• [Task brief]: Beginning with the line that holds "Expand the Druckempfindlichkeit section", copy each line to the end of the records exactly, except the pictures.

• [Material for this task]:
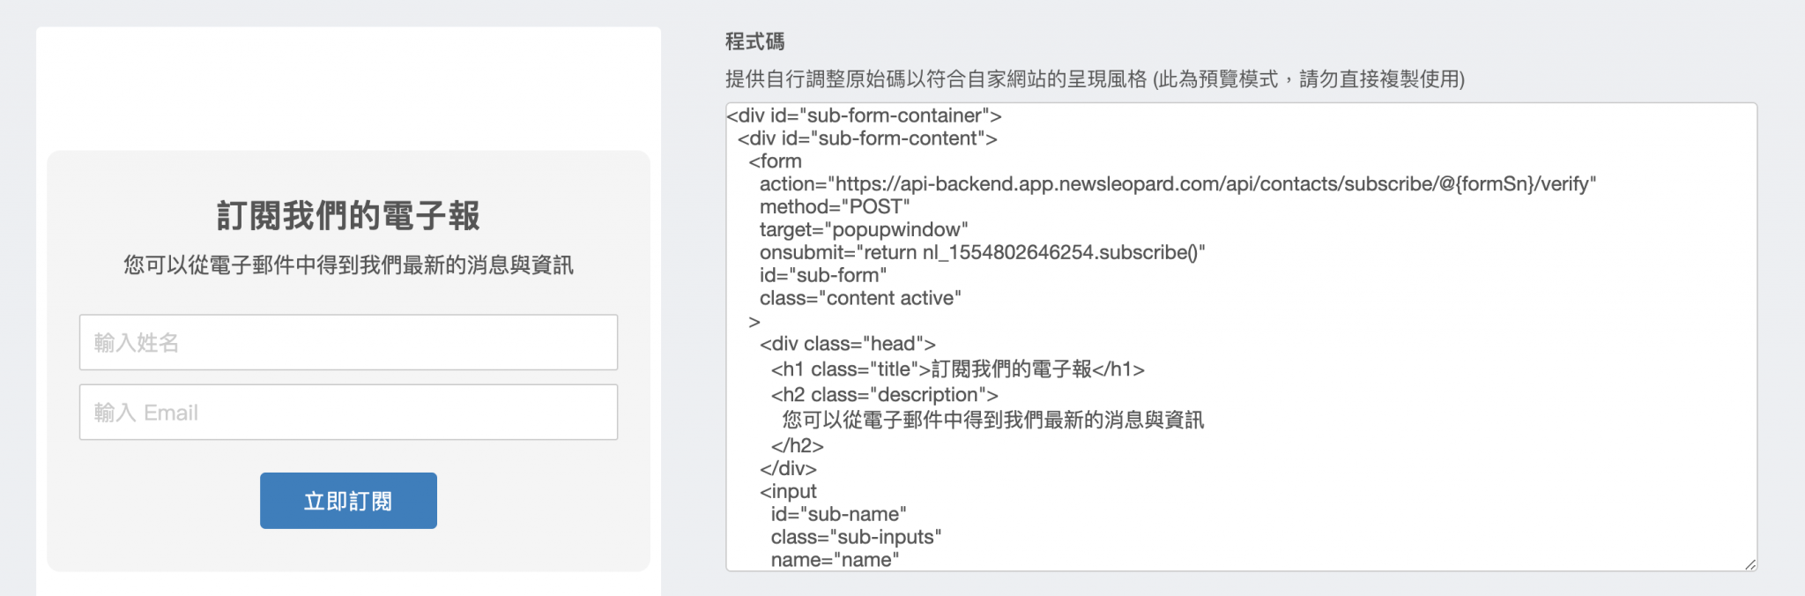Image resolution: width=1805 pixels, height=596 pixels.
Task: Place cursor on the onsubmit code line
Action: 982,253
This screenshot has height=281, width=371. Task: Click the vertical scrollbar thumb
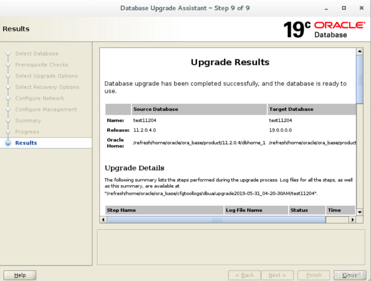click(359, 79)
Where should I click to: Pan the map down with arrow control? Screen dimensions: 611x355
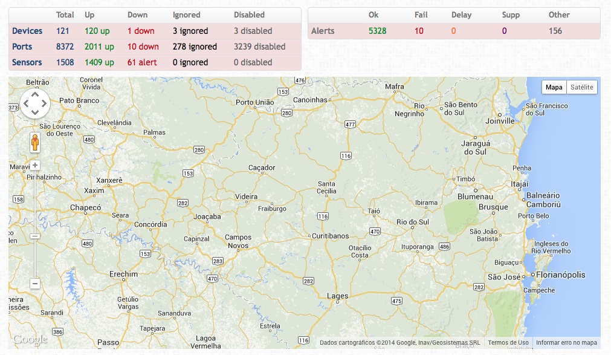tap(35, 112)
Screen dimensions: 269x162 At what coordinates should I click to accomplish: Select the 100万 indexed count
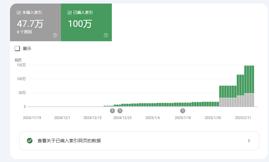pos(80,24)
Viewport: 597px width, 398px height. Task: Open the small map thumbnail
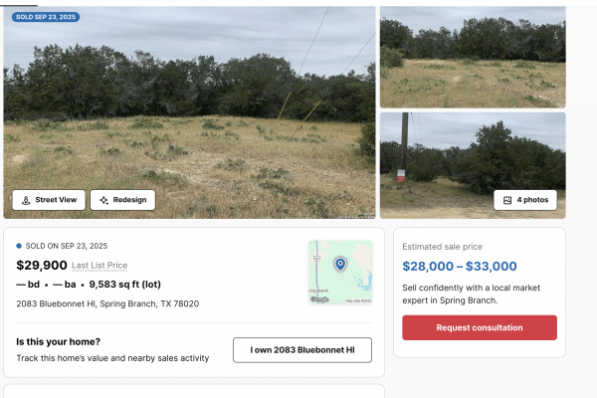click(x=340, y=272)
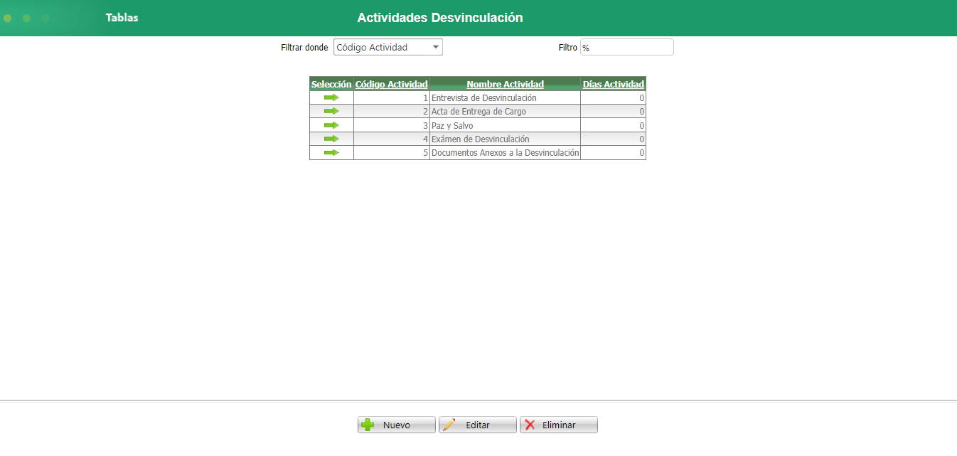This screenshot has height=456, width=957.
Task: Select the arrow icon for Paz y Salvo
Action: (331, 124)
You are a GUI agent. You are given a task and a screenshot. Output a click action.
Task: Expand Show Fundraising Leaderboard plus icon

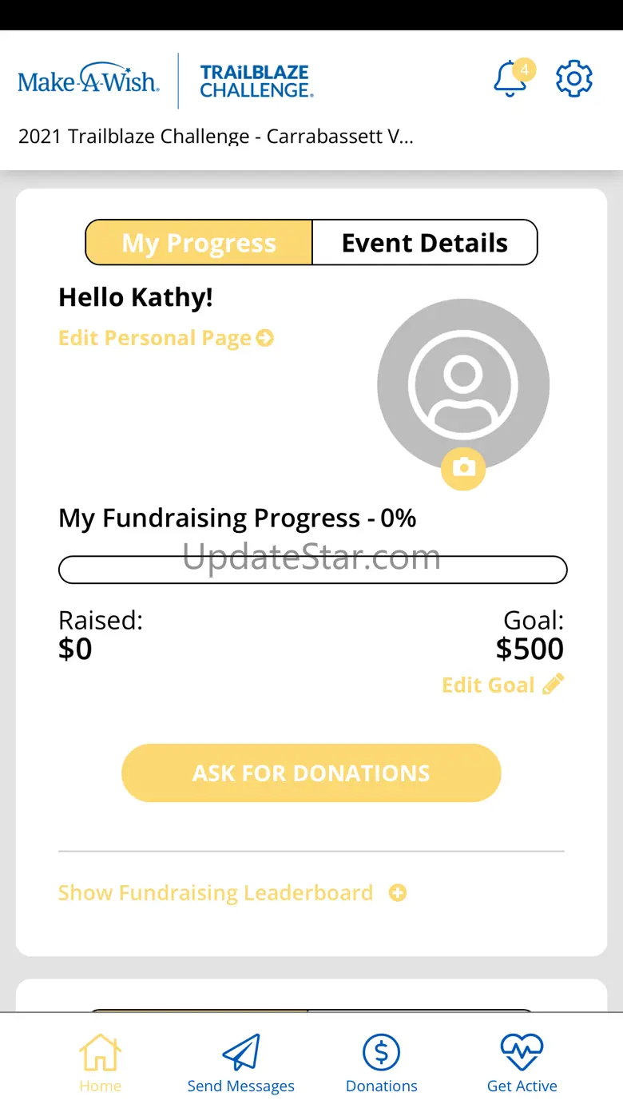pyautogui.click(x=397, y=893)
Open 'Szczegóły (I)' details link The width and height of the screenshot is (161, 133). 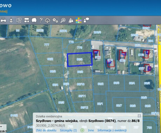click(x=68, y=130)
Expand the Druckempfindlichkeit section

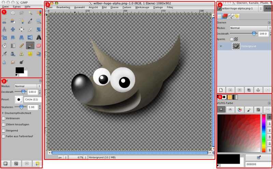tap(3, 113)
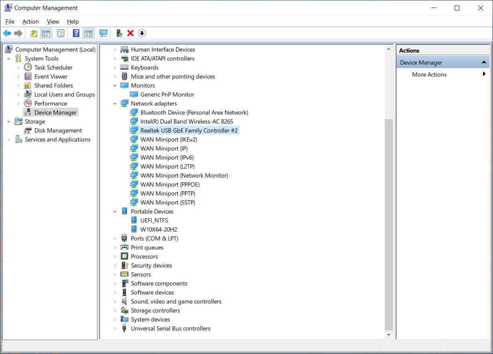
Task: Expand the Task Scheduler tree node
Action: pos(18,68)
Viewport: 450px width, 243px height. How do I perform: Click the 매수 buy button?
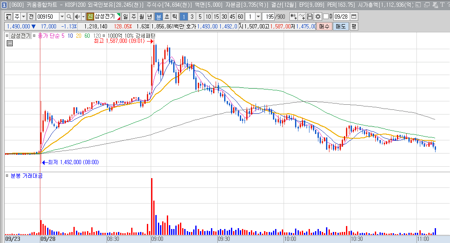coord(324,26)
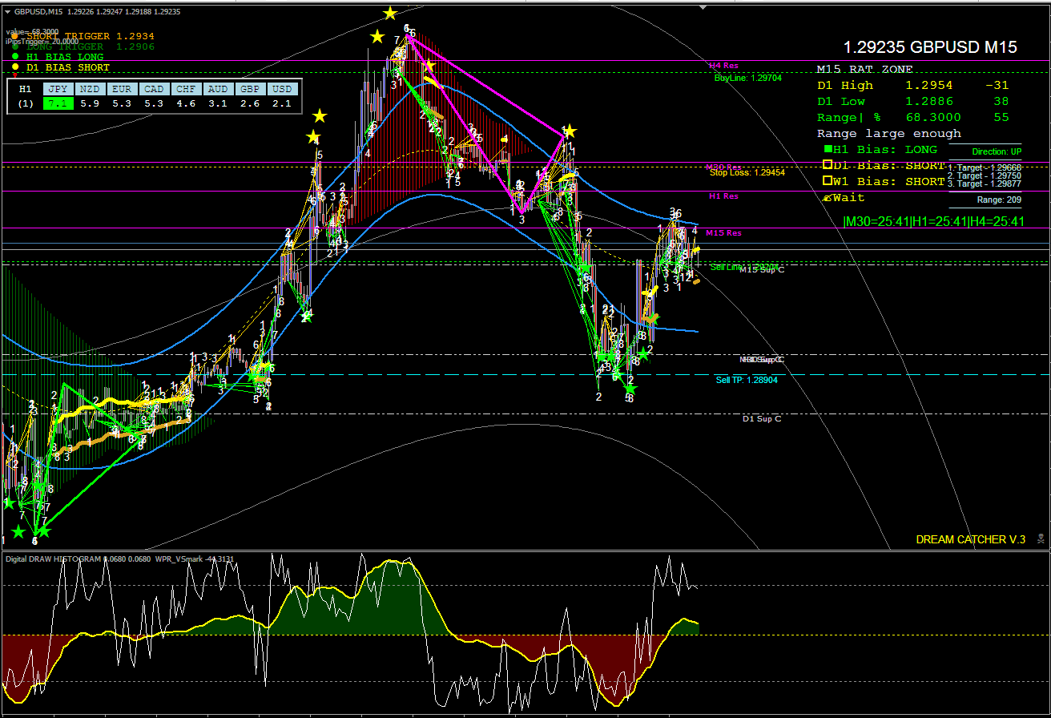This screenshot has width=1051, height=718.
Task: Toggle the yellow D1 Bias Short box
Action: 828,165
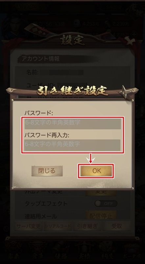Click 配信停止 next to 連絡用メール
Image resolution: width=145 pixels, height=264 pixels.
point(101,215)
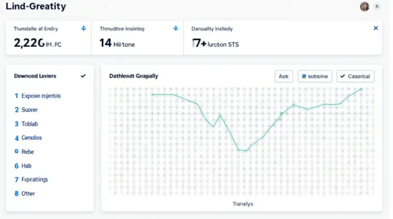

• [Task result]:
Expand the Druckempfindlichkeit section

tap(3, 113)
Task: Expand the Task Scheduler tree node
Action: pos(18,68)
Viewport: 450px width, 243px height. How do I perform: Click the 매수 buy button?
coord(324,26)
This screenshot has width=1051, height=718.
Task: Toggle the yellow D1 Bias Short box
Action: 828,165
Click 配信停止 next to 連絡用メール
Image resolution: width=145 pixels, height=264 pixels.
point(101,215)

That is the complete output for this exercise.